Bruce Snaddon from Graphics Design Department decided to use a blog – the Designcog – this year to communicate with his BTech students and share interesting examples of design amongst his class. In this interview he explains why he used the tool and shares his experiences with blogs.
Why did you decide to use a blog?
We have always wanted to build a stronger community for the BTechs, as it can be a lonely year for them as they work on their self-directed projects. I have also always believed that if students actively reflect on their learning that they engage in a deeper process of understanding what is going on. Through this they are empowered to own their learning and to be better masters of their progress. It is also important for us to engender a culture of co‑creation within the group – students should feel as though they are contributing to the programme structures and form. Knowledge is created hand in hand with the students in an evolutionary way.

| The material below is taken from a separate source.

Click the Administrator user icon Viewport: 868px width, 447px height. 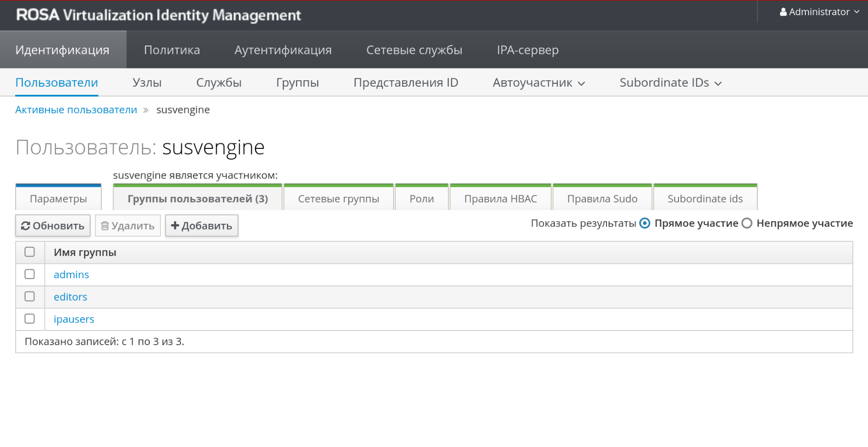pyautogui.click(x=783, y=12)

What technology did you use? Was it easy to use? Where did you go for help?
I simply used Blogger as it was the easiest to set up a blog with. I used the online tutorial guide supplied by Blogger and looked at examples of blogs on the web. I have also used some of the free templates available on sites like http://www.templatesblock.com/ My students used mostly Blogger, but some experimented with the WordPress blogs.
How did you integrate blogs in your course?

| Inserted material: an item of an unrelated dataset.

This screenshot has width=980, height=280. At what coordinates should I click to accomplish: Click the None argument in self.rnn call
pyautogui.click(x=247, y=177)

I am running a blog, the Designcog, where I post interesting design stuff I get from blogs that I follow, research that I do, and a lot from what’s happening in Cape Town in terms of innovative design. But we also encourage all our students to set up their own blogs, especially during their four-week internship. This helps them to reflect on their learning, to get into the habit of publishing and exposing themselves in the online community and to take the first steps towards promoting themselves, as young designers trying to get work. It also gave us, the lecturing staff, an interesting window on their experiences.
Any unintended outcomes?
The blog has been used by potential employers of students ‑ I have pointed them to the student blogs linked to Designcog and they have browsed the posts to get a strong sense of the personalities and areas of design interest students are blogging about. It is also useful to point potential BTech students to the Designcog so they can see what is going on ‑ like a window on the activities they will be involved in. I have also used it as a means of showing all our industry partners what we are doing and also for them to see how the students experienced the internships spent with them.
The only thing that isn’t happening smoothly is the comment process. I had problems setting it up originally, some students found they couldn’t comment for technical reasons. Subsequently there has not been a culture of commenting on the posts yet ‑ something that we intend to address as this feedback loop is vital for the ongoing life of the blog.

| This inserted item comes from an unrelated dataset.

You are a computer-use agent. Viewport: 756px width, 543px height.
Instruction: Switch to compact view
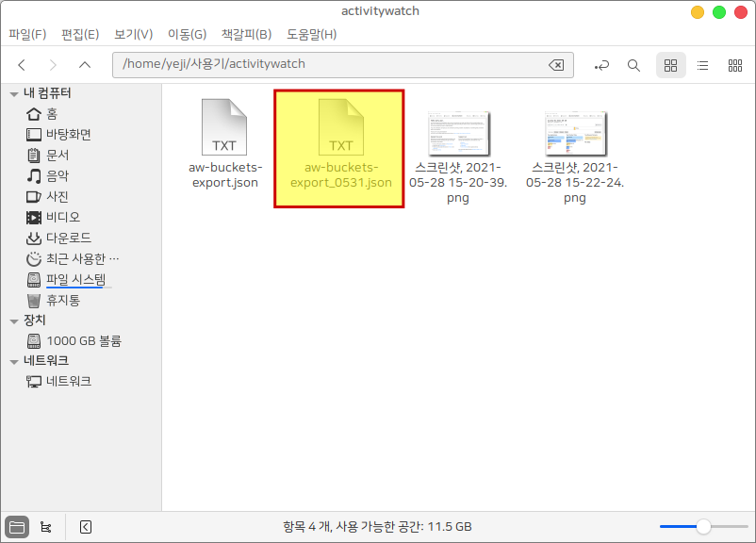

Any further examples of interesting tools we could list for interested people…
I have successfully used Box.net as a repository for all the BTech course documents. I have found it to be a very stable and user-friendly site that has even contacted me asking for feedback on my experience.
I needed to post a survey after the students completed their Work Integrated Learning module ‑ so I used a free online survey hosted by Survey Monkey. Much to my annoyance they only allow 10 questions per survey so I had to split my 20 questions over two surveys. But it suited me well in terms of collection and analysis of data.